While there is nothing wrong with routines, there are downsides to becoming too comfortable. Sometimes, when tried and true practices become formulaic, we miss opportunities to uncover new and improved solutions.
Just as people become creatures of habit, companies can settle into established patterns, too. Instead of routines like having breakfast at the same time, mowing the lawn and doing laundry on the same day every week, established corporate routines might tend toward other practices, such as looking for new employees in the same places and scouring résumés and applications for indicators of the predictable paths that led predecessors to your door.
Routines prove why the saying, “Don’t reinvent the wheel,” is a popular mantra. Why spend time creating new, complex processes when the “old” methods are working just fine? But are they? Sometimes, an overreliance on routines — and those creature comforts — leads to missing opportunities to uncover the better solutions right in front of us.
This is a particularly relevant point right now. Across the country, many different industries are experiencing labor shortages. Long-established hiring and promoting routines aren’t filling vacancies. It’s time to think more broadly about who can succeed in roles within an organization, even if their backgrounds are “outside the box” of what an organization has become accustomed to when hiring or promoting.
At Paraco Gas, our leadership team has learned that varied paths to roles within our company are an asset, and these contributions have made the team stronger. The following is an illustrative example of one employee’s varied path both to — and within — Paraco.
Joe Roggio got his start in the heating industry around 20 years ago at a Long Island, New York, oil company. His first job was in customer service, and he worked his way up to hold multiple roles in customer service, retention, dispatch, scheduling and finally, daily operations. Roggio eventually left the oil company to run the dispatch department for a plumbing company, where he was encouraged to get his commercial driver’s license (CDL).
That led to a position driving an oil truck for a smaller “mom and pop” company, which sold to a larger company within two years — and then let all its employees go. That’s when Roggio became part of the Paraco family. It was just before Thanksgiving 2016 when he started driving bobtail trucks in Long Island, based at the retailer’s Riverhead, New York, location.
“As a bobtail driver I was able to learn more about the propane industry, and I truly feel starting at that level allowed me to keep an open mind and is part of the reason why I have been successful in my current role,” Roggio said.
“Around 2.5 years ago, I was approached with the opportunity to run our Pennsylvania and western New York region,” he continued. “Over the course of my time as the area manager of this region, I was able to further my knowledge of the industry by overseeing not only the delivery team but the service team as well.”
Roggio now oversees the operations for Paraco’s entire Metro East division.

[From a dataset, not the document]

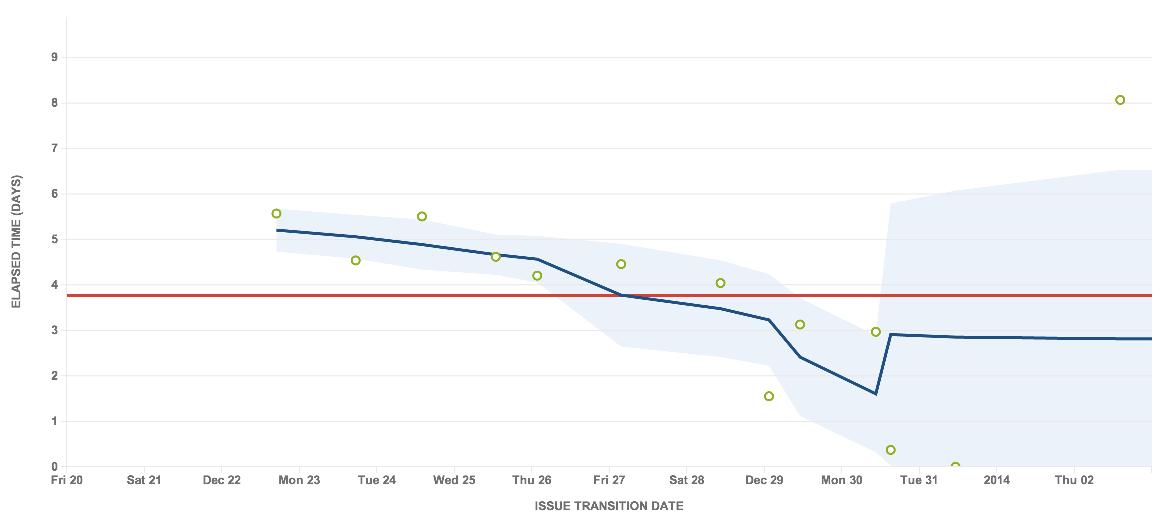Click the red average line
1158x524 pixels.
click(x=200, y=296)
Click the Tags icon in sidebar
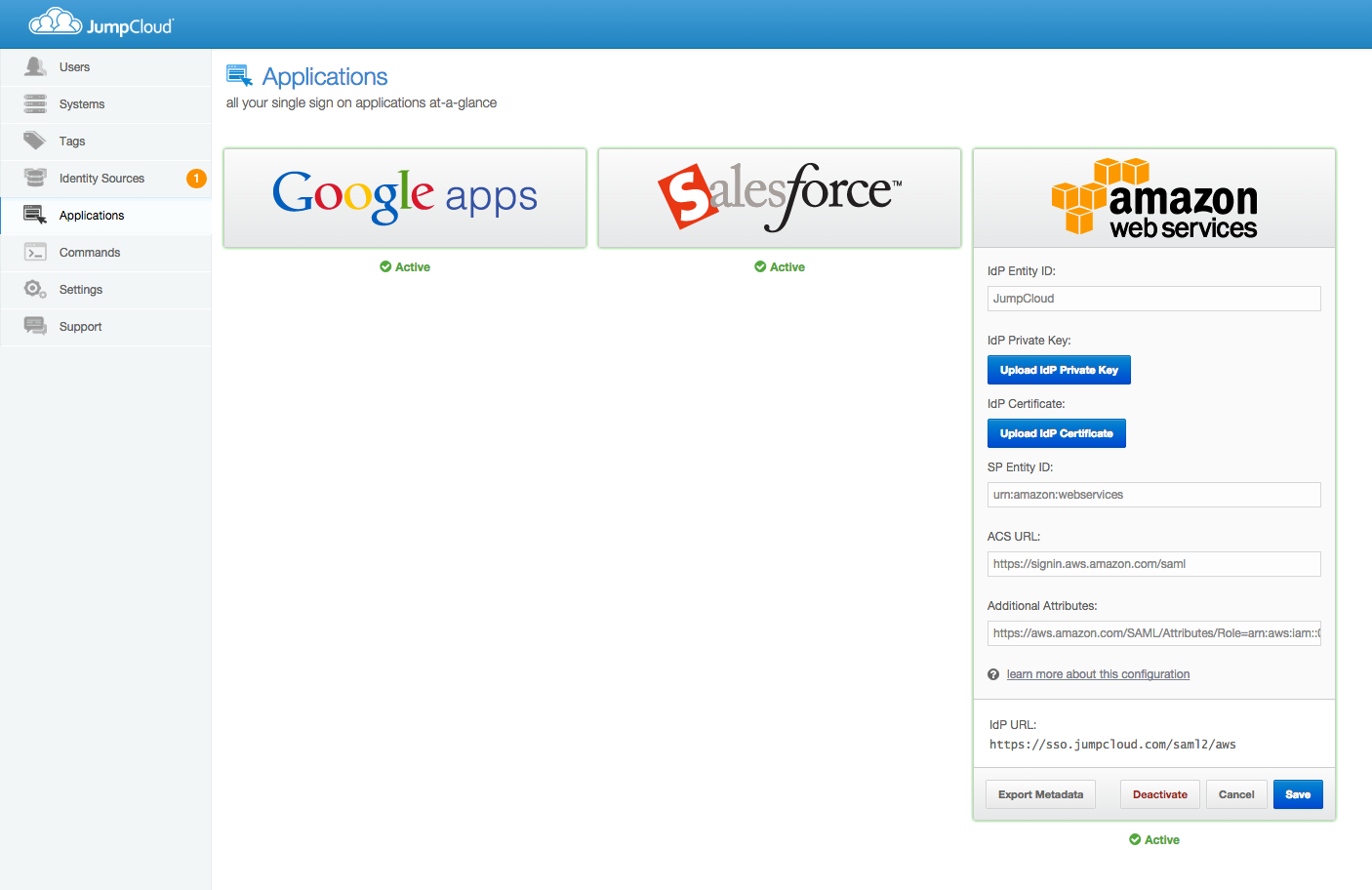Viewport: 1372px width, 890px height. [35, 141]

This area encompasses metro New York, Connecticut and Massachusetts. He has been with Paraco for eight years and was just promoted to his current position. Roggio’s jobs leading to and at Paraco demonstrate how nonstandard pathways can lead to well-rounded, rewarding careers. Employees working in varied jobs bring with them their cumulative backgrounds and experiences. By viewing the job through their diverse lenses, they contribute to problem solving and creative thinking.
Roggio’s general manager, Jeff Palen, sums it up this way: “Joe’s attention to detail, customer-centric approach and problem-solving mindset all contribute to his team’s ability to execute. He empowers and supports his team of drivers and service technicians to make decisions and provide solutions to problems, and most importantly, he leads by example from the front.”
According to Palen, Roggio’s capacity for change and his willingness to collaborate across the entire organization make him an incredible asset to the company, and these qualities set him up for success in his new role.
Change and collaboration: These are key attributes for anyone in a leadership role, and they are skills that are finely honed when an individual must adapt to circumstances and work with people from a variety of backgrounds. They are also skills that can be difficult to quantify or distill down into a few words for a job description. Additionally, they can be difficult to teach or impart.
Organizations that are currently struggling to fill their job openings should take this example to heart. A job applicant’s varied or nontraditional path can bring substantial benefits to your company. You must be willing to view a variety of experiences as an asset and look beyond the job description to learn what else those prior jobs might have taught your applicant.